I am 34 years old. I am not going to be one of those people who tries to hide their age. But – at the same time I can't believe that I am 34 years old!! I don't feel 34. I feel more like I am still in my 20's. Maybe that's because I still feel like such a young girl most of the time. Like everyone else knows the things that I'm still learning for the first time.
But I am faced with the fact that I am not as young as I feel inside more often than I care to admit. Whether it's with new health issues that sneak up on me, being out of shape when I try to keep up with the "young-uns", or just having to scroll down to check-mark the age-appropriate box... I am reminded that I am getting older
And I wonder... do others feel like I do? Do you look in the mirror and see yourself as 10 or 5 years younger than you actually are? Does it bother you that you are getting older or do you embrace it? Sometimes I feel conflicted inside. I want to sit and relax with the "adults" but I also want to be out laughing and running with the kids (even though I get out of breath quickly).
I truly think that you are as young as you feel. Or maybe I should say as "alive" as you feel. Because being youthful really is feeling more alive isn't it? So I hate it when people are constantly telling me that I am getting old. They make me "FEEL" old and slow when they say that!! I want to feel energized and youthful as long as I can. Not to prove something to myself – but to enjoy life as much as I can. I didn't really have many "carefree" days in my life where I could only consider myself. I was on my own maybe 3 years before I committed to get married and then I became a full-time mom to my stepson immediately. Sometimes that makes me feel old just because I have felt responsibility in my life for so long. And yet on the other hand – that makes me also feel young because I have been around young people for a long time too. And when you are around others who are younger than you – you can't help but feel energized by their enthusiasm for life.
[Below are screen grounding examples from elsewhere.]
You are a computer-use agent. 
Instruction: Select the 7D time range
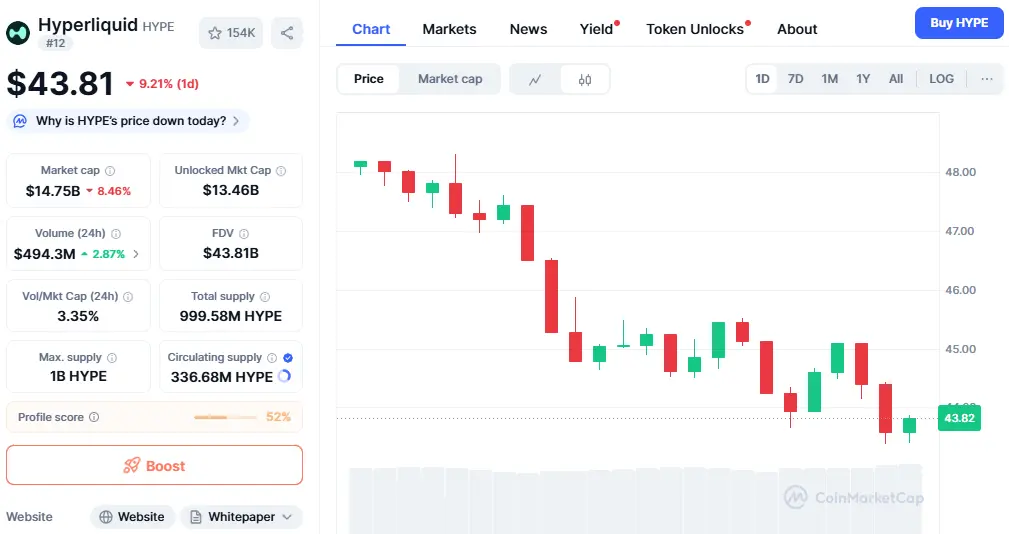tap(795, 78)
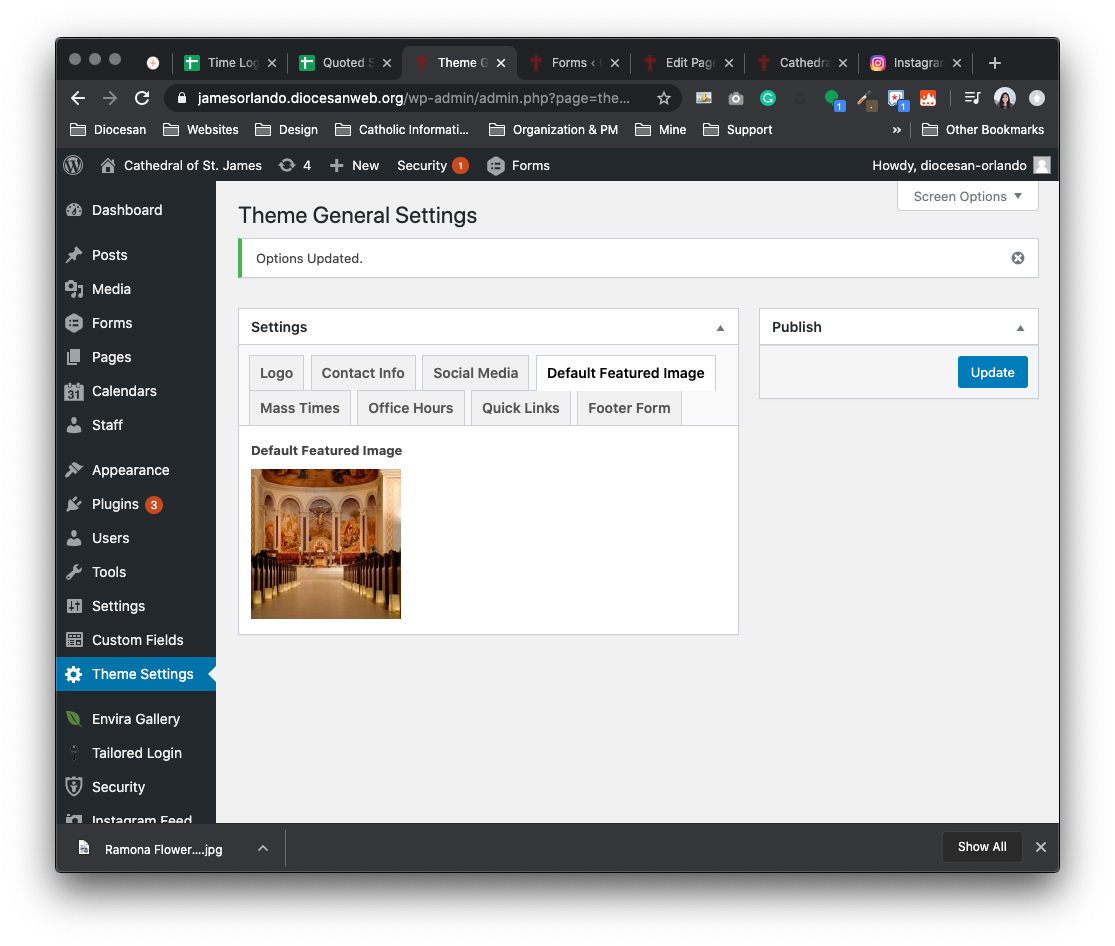
Task: Reload the page using the browser refresh icon
Action: [x=142, y=98]
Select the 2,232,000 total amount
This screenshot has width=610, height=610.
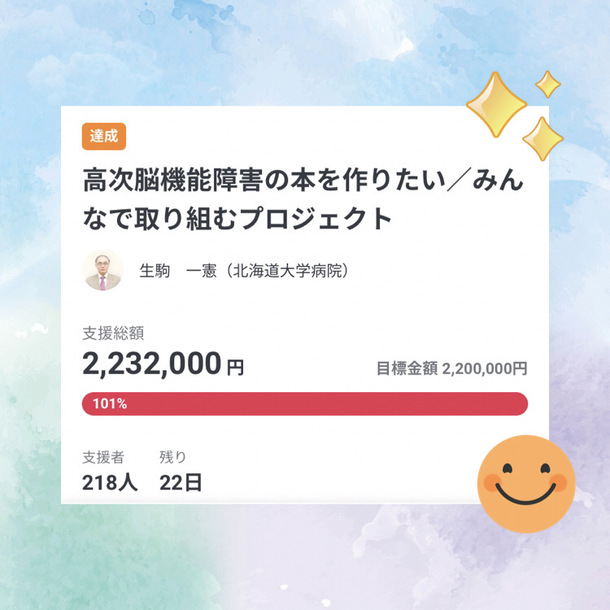[151, 364]
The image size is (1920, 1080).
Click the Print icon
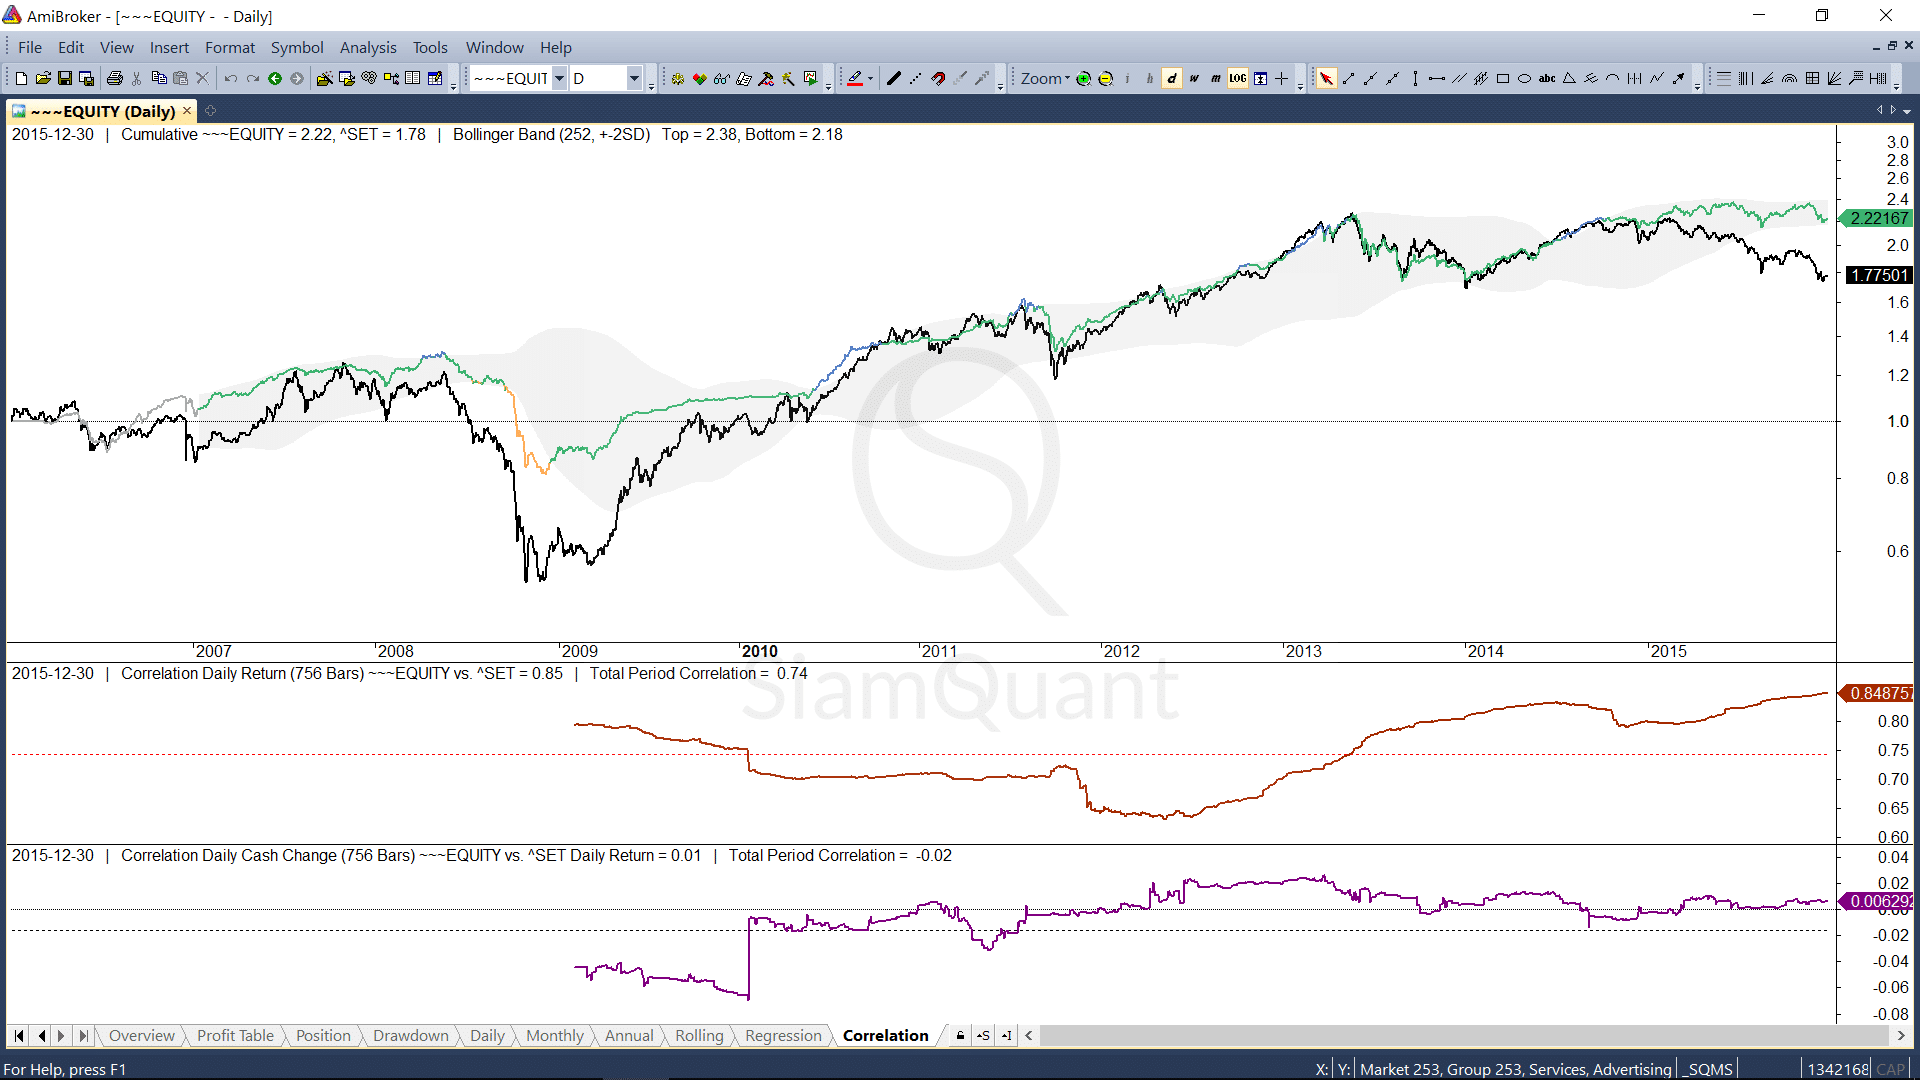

So, yes - I've been contemplating my age lately. Life does go quickly. More so when your children are growing up and their age progression shows you how quickly time can be lost.
But it's all a matter of perspective. I don't want to be my own worst enemy slowing myself down because I see the pages of life turning by. Instead, I want to look at it like a gift. A gift of time that I have won not lost because I am alive and I am able to see my children grow up, and I am able to evolve and grow as an individual. I want to mature as gracefully as I can and be proud of the grey hair when it comes my way instead of fighting it like it's the enemy. I think my own mind can be the enemy in a culture that is "age and beauty obsessed."
So, I may be 34 – but I feel only 28. And I'm not going to let anyone else make me feel bad about that. And if it makes me feel better to think I'm still "young" (or full of life) – what's the harm in that? As long as I don't become obsessed with age and beauty and can embrace life where I'm at. I can have fun, love and appreciate life, and still not embarrass myself for not acting my age. Can't I?